Sampah 'Hantui' Target 4 Juta Wisatawan
Diakui, sampah kiriman yang mengotori kawasan pantai mengusik kenyamanan pengunjung. Namun kondisi itu tak menyurutkan target kunjungan wisata.
MANGUPURA, NusaBali
Sampah kirimin yang mulai menerjang kawasan pasisir pantai di Kabupaten Badung diakui mengganggu kenyamanan para wisatawan, terutama wisatawan manca negara (wisman). Meski pemerintah mengklaim kondisi tersebut tidak mempengaruhi tingkat kunjungan wisatawan, tetapi merupakan tantangan bagi pemerintah yang menaruh target peningkatan kunjungan mencapai 4 juta lebih di tahun 2016.
“Seperti wisatawan dari Australia sudah tahu kalau sampah kiriman akibat angin barat. Mereka dapat memaklumi. Memang dari segi kenyamanan agak mengganggu bila berada di pantai. Tapi wisatawan yang datang kan tidak hanya ke pantai, masih banyak objek wisata alam yang kita miliki,” kata Kepala Dinas Pariwisata Daerah (Disparda) Kabupaten Badung Cokorda Raka Darmawan, Selasa (6/12).
..............................
◆ KETENTUAN LATIHAN ◆
A. Menurut teks tentang sampah kiriman, berapa target kunjungan wisatawan yang ditetapkan pemerintah untuk tahun 2016?
B. Tuliskan lanjutan teks tentang sampah kiriman, dimulai setelah kalimat terakhirnya.
Data berikut tidak berhubungan dengan teks tentang sampah kiriman.

◆ KUMPULAN DATA ◆
..............................
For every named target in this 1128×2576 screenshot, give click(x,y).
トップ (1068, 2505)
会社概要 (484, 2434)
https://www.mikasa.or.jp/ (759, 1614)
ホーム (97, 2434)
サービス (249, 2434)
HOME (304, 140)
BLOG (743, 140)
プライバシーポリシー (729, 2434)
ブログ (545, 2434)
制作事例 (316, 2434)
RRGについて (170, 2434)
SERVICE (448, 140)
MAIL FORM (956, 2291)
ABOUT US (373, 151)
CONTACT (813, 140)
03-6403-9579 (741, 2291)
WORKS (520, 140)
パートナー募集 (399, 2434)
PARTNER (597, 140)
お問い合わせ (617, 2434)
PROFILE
..............................
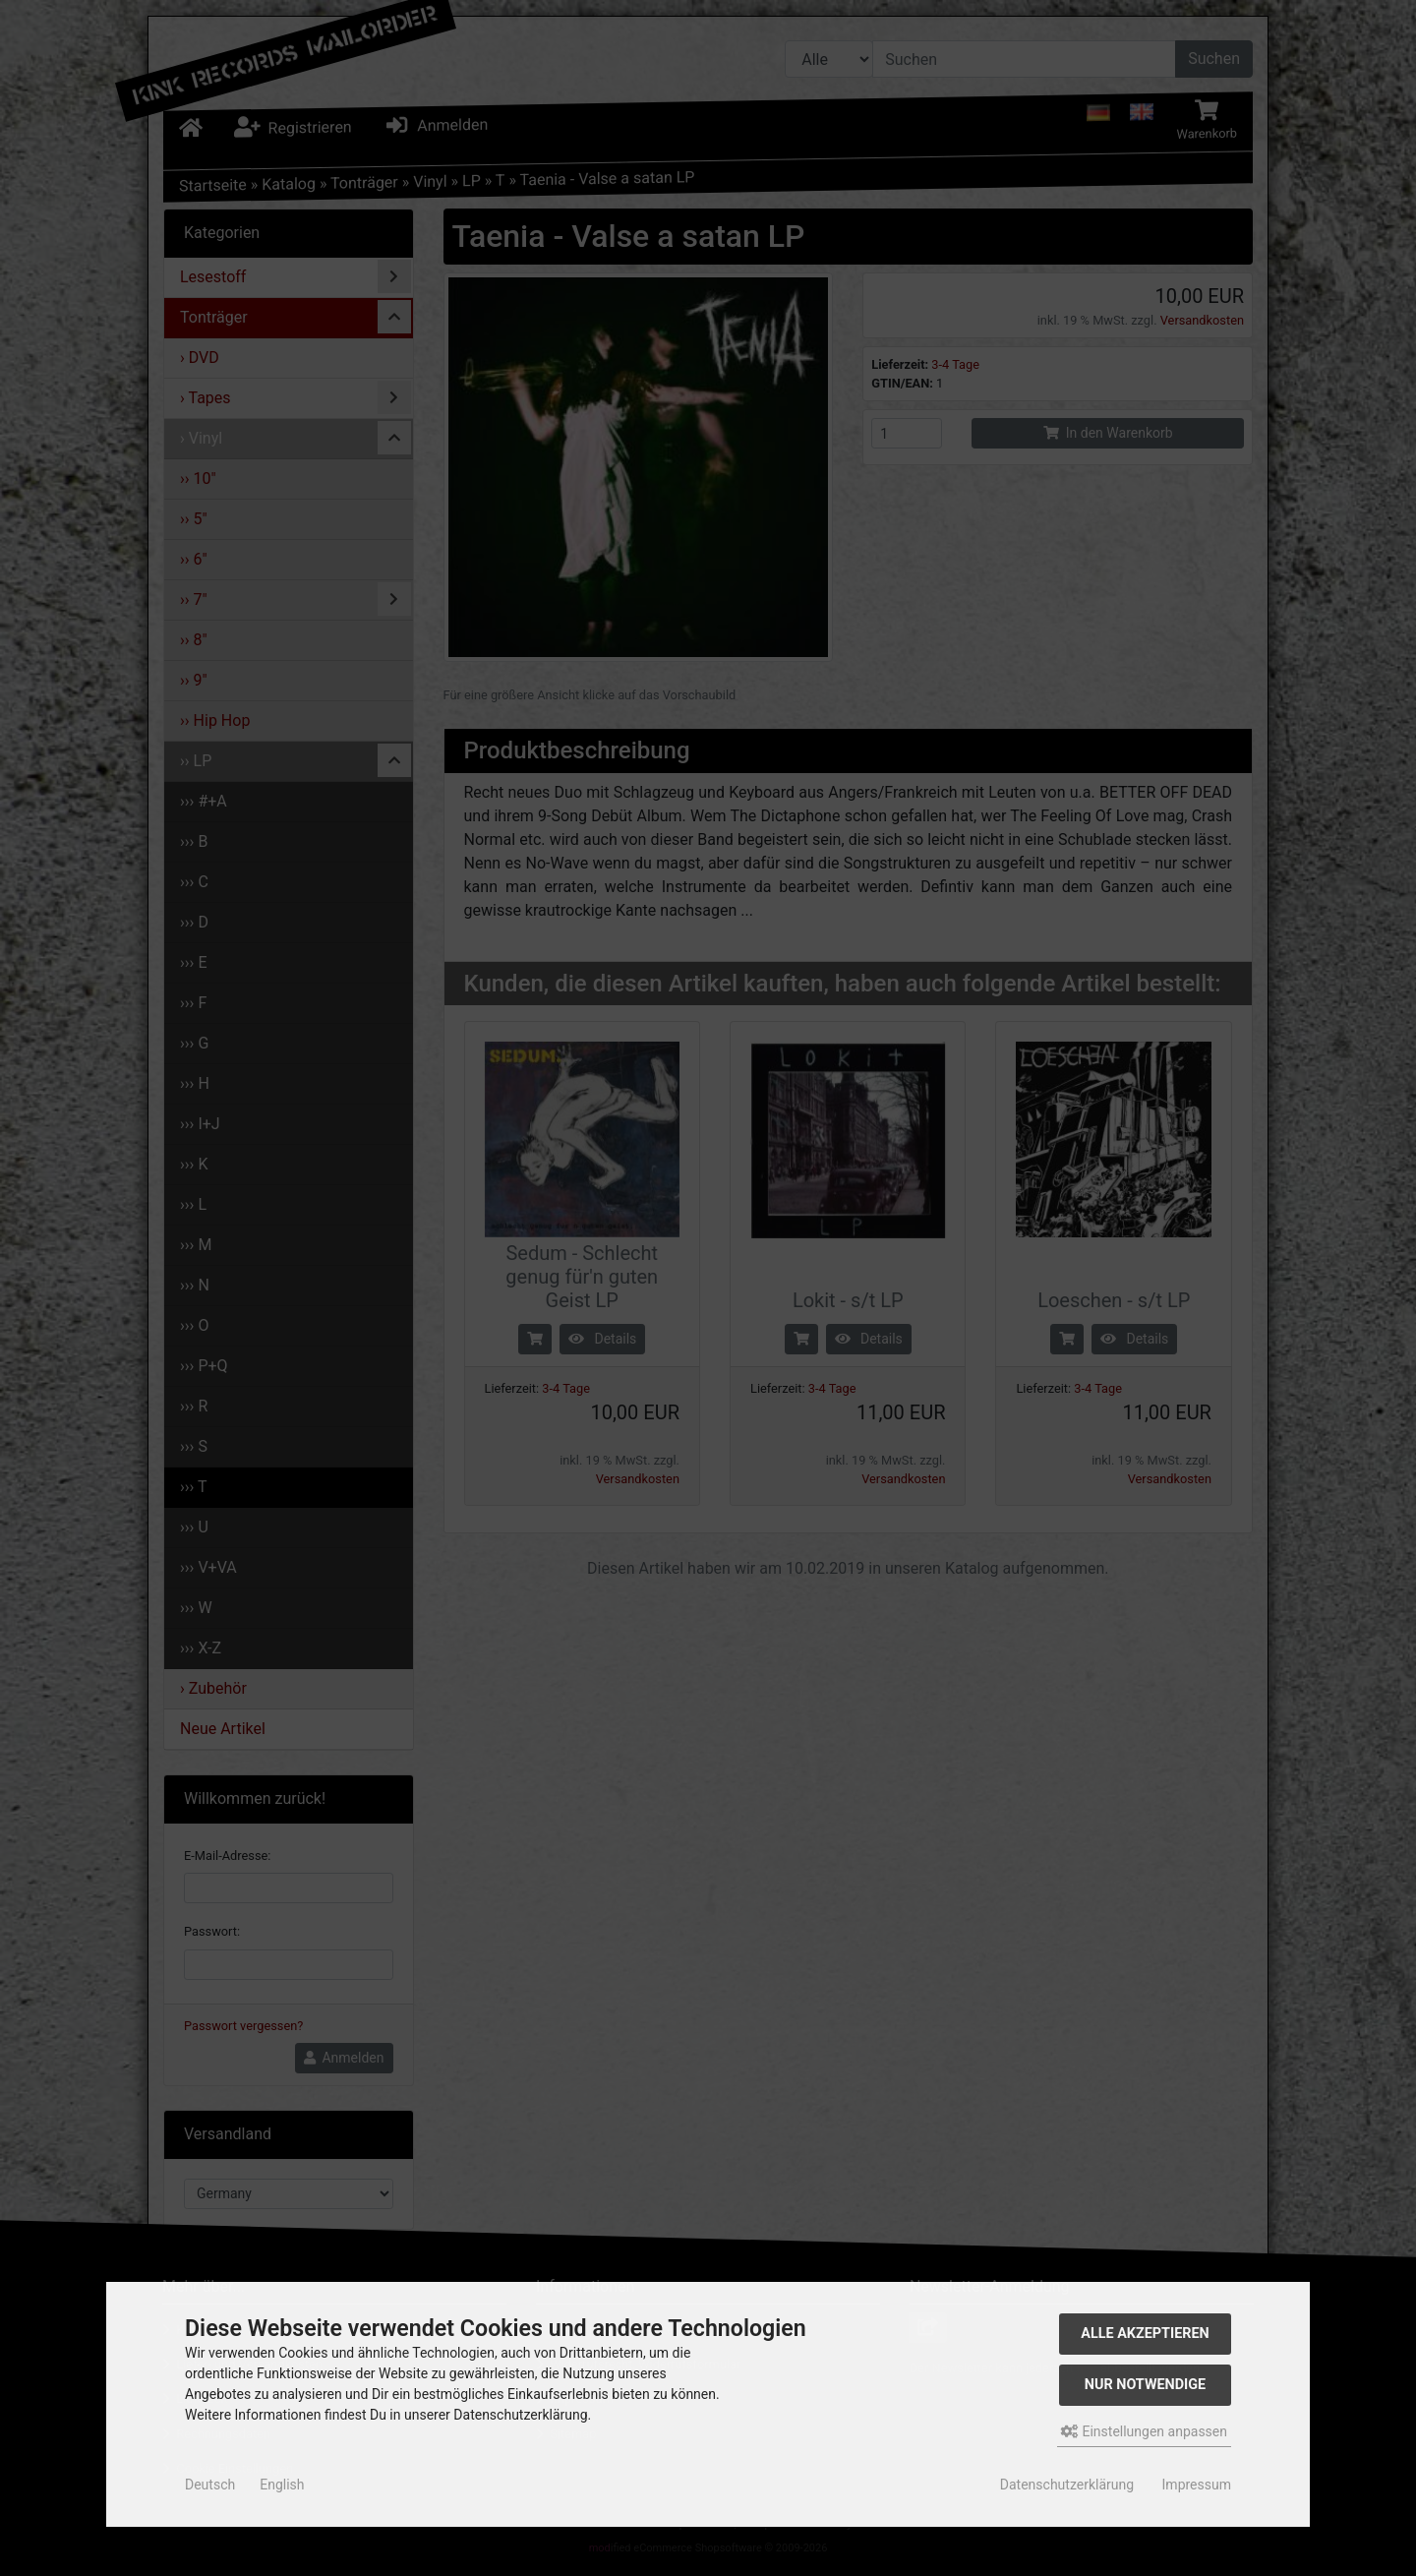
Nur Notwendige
..............................
◆ JAWABAN TERTULIS ◆
A. Lebih dari 4 juta kunjungan.

B.
Meski begitu, pemerintah tetap memberikan pengertian bila sampah kiriman adalah fenomena angin barat dan setiap tahun terjadi. “Kami pun meminta anggota Balawista turut membantu memberikan penjelasan kepada tamu yang datang,” imbuh Cok Darmawan.
Pejabat asal Gianyar itu juga memastikan sampah kiriman yang terjadi tidak berdampak terhadap penurunan tingkat kunjungan wisatawan. Sebab, tingkat kunjungan wisatawan justru pada tren peningkatan. Sampai Oktober 2016 saja, tingkat kunjungan sudah mencapai kurang lebih 3,9 juta, meningkat 20 persen dari periode yang sama tahun lalu.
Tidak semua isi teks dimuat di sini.